6. Check all hyperlinks in site: Click through all the links, buttons and menu items to make sure the links are all set up correctly. Make sure external links open in a new tab. You will want to test again once the site is launched to make sure the links all transfer to the live domain and not the test site.
7. Check the site on different browsers and mobile phones: we have this item on both the development checklist and the quality assurance checklist.
8. Check that the Social Media Follow buttons are linked correctly and that the Social Share Buttons on the blog are installed and working.
9. Test all forms and verify receipt of the form: Set up the contact forms and admin notifications to go to the client’s email address. Test the contact forms and other forms and follow up with the client to make sure they have received the forms. You will want to test again once the site is live.

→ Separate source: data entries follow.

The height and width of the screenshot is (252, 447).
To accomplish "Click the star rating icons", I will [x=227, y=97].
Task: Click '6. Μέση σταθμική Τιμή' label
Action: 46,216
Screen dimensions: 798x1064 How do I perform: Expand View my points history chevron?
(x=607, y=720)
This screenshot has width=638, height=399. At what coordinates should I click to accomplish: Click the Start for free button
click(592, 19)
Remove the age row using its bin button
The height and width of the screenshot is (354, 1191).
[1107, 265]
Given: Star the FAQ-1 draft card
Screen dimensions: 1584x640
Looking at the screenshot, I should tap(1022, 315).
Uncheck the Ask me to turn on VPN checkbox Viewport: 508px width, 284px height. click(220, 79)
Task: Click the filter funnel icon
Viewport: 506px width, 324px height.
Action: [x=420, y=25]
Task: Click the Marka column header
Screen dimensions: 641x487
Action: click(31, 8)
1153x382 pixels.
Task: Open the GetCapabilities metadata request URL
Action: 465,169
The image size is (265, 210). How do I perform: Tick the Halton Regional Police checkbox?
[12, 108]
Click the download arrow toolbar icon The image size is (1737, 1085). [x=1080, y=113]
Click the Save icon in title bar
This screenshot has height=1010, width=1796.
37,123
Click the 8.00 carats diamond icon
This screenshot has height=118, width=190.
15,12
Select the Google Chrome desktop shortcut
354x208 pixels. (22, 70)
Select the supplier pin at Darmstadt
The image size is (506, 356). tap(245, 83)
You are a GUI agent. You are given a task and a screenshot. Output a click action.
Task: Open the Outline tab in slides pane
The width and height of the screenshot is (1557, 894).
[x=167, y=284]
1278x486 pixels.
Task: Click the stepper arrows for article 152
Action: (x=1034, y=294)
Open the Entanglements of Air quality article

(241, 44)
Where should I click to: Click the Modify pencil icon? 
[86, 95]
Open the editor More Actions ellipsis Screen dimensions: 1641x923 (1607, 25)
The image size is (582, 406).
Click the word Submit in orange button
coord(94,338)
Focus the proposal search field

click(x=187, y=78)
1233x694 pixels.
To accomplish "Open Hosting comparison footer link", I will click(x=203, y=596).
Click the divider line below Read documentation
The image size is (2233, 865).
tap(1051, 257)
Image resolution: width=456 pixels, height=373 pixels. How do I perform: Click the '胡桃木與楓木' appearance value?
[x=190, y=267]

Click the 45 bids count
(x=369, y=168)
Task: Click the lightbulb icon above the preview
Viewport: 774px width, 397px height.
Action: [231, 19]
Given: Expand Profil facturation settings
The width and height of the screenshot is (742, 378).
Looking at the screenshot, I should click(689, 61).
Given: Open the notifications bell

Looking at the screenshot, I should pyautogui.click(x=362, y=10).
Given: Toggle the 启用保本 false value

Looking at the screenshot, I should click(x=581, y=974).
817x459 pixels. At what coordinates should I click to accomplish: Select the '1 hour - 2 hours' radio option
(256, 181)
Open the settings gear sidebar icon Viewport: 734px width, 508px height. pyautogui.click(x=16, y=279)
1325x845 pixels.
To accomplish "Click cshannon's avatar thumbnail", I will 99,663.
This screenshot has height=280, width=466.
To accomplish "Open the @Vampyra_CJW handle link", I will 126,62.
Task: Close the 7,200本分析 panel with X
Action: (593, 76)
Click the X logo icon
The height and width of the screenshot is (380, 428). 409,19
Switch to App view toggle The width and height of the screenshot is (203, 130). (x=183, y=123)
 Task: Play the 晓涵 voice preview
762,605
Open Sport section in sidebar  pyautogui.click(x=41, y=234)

10. Schedule Training: Schedule a time to train users to make edits to the site, specifically to posts and pages on the site. Clients who want more advanced training can contract with us for what they need. This additional training may consist of how set-up and send out a newsletter, how to share blog posts on social media and how to optimize their pages and posts.
11. Send the client their final artwork and any other collateral they may need. Let them know you can’t be responsible for keeping it for them in the future.
12. Write a short post for the portfolio: It is an excellent practice to take a screenshot of your work before the client starts making changes and write up a 300-word description of the work you did for them with links to the site. This link will be good for the SEO on your client’s site. Also, it will show your web visitors the great work you do.
13. Include a brief update about the client’s project on your Newsletter and include a screenshot and a link to the site. Your readers will check out the website, giving it a little traffic boost and your prospects will get to see examples of your work.
14. Send out an end of contract letter that states your policy on fixes, maintenance, and future work.
15. Check to see that your client is on your client mailing list.
Once your client has given you a thumbs up, your team has signed off on their lists, and you have a solid plan, you’re ready to launch. Having a process in place to follow goes a long way towards eliminating those pre-launch jitters!